EXCERPTED PASSAGE:
++++++++

I am sorry if I categorized the older and younger players too stereotypically but I hope Ryan gets the point...

So coming back to players having slow-swing speed, the graphite is actually better because the graphite gives the extra distance through a whipping action. Also because slow down swing results in weak swing, the bending of the shaft during the impact is not as extreme as the players with stong-fast swing, thus the slow-swing players don't lose too much accuracy from using the graphite shaft.

That was for irons but for fairway woods and drivers, I believe graphite shafts are much better for almost all players. In my opinion the whole point of driver and fairway woods are to gain as much distance as possible. Graphite shafts certainly help to achieve that goal and if you can hit the ball far enough with slight decrease in accuracy, I think it's more than fair compensation.

Also if your ball doesn't exactly end up where you wanted to from using the graphite shaft driver or fairwaywoods, you can recover from a rough using your more accurate steel shaft irons.

++++++++

SUPPLIED DATA:
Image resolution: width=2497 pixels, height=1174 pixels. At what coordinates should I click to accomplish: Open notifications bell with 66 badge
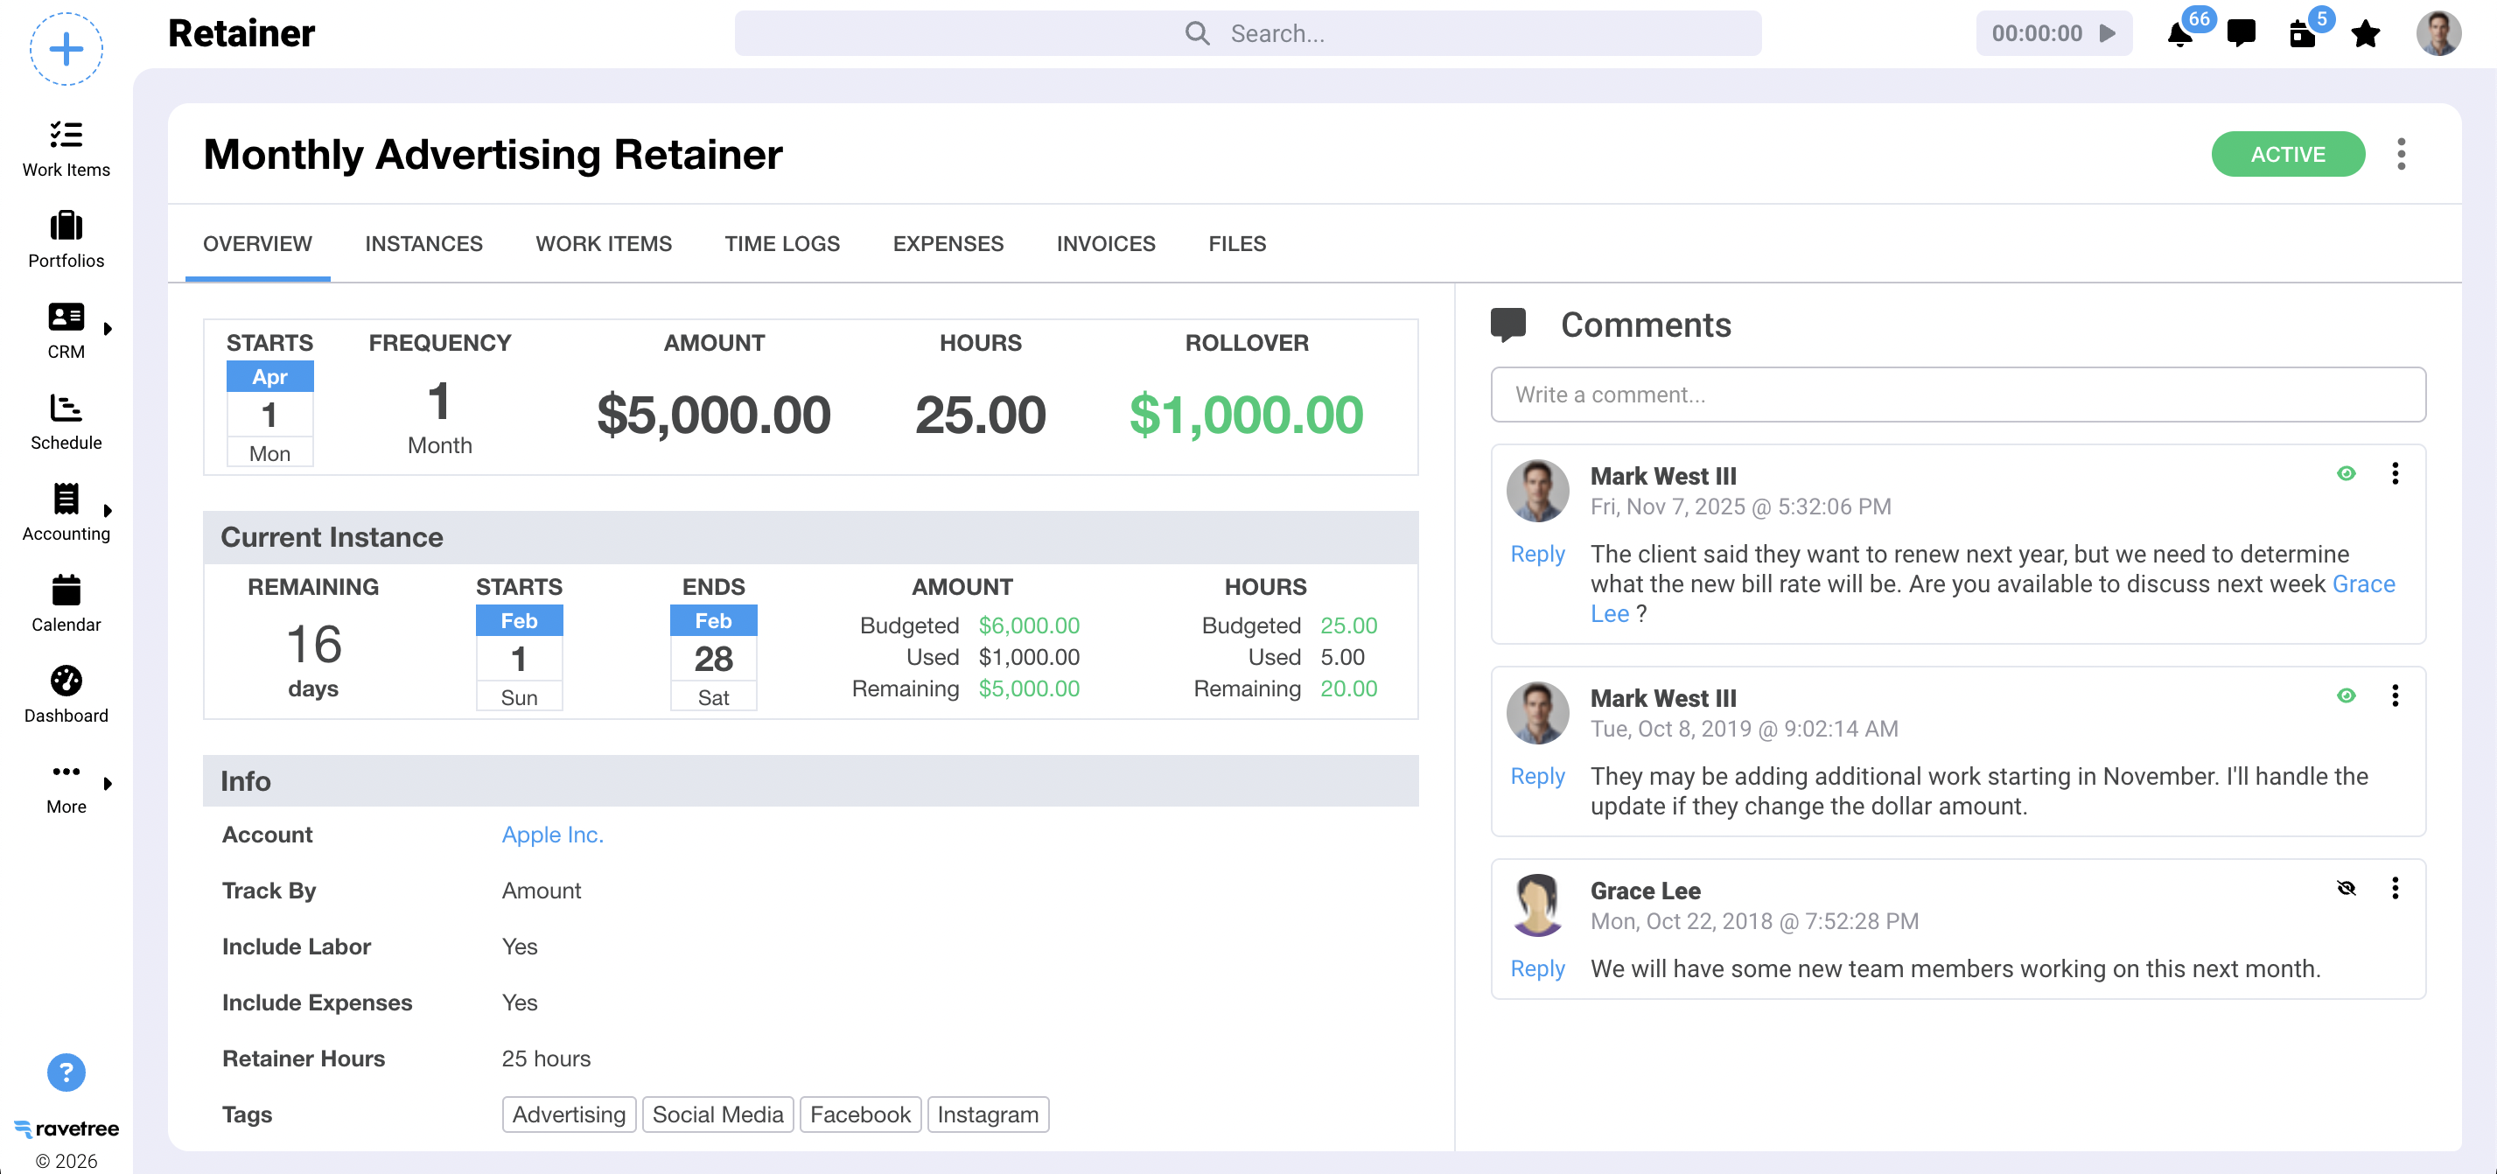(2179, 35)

++++++++

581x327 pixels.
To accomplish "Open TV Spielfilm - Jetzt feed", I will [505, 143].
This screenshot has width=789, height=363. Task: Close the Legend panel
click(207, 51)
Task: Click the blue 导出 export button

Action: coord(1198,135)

++++++++

CHALLENGES:
a) Quote the passage on graphite and steel golf shafts, beginning at "Also if your" and stopping after "steel shaft irons.".
b) Write the next part of the passage on graphite and steel golf shafts, starting after its final sentence.

SOLVED PROBLEMS:
a)
Also if your ball doesn't exactly end up where you wanted to from using the graphite shaft driver or fairwaywoods, you can recover from a rough using your more accurate steel shaft irons.

b)
In my case I can hit the driver far enough so that my second shot even from a rough could easliy reach the green with my steel shaft irons in some par four holes.

I hope this helps and good luck with your paper Ryan...=)


----------



## Leo (Feb 21, 2007)

My graphite shafted irons made my bag lighter. My steel shafted ones make my bag heavier. I bought a lighter bag.


----------



## zaphod (Jan 3, 2007)

Leo a simple yet eloquent reply. 
Its interesting to see golfers perceptions have not changed as to the issue that steel shafts have less shot dispersion despite recent advances in graphite shaft technology.
There is a lot of money being spent on marketing the newest technology by the shaft industry. I believe in the next 1-3 years you will see more OEM club companies will come with stock graphites shafts. The steel shaft industry will respond with lighter shafts and more vibration dampining. Perhaps a hybrid graphite- steel shaft for irons will come out like the True Temper BiMatrix wood shaft.

When money is to be made claims for superiority will follow.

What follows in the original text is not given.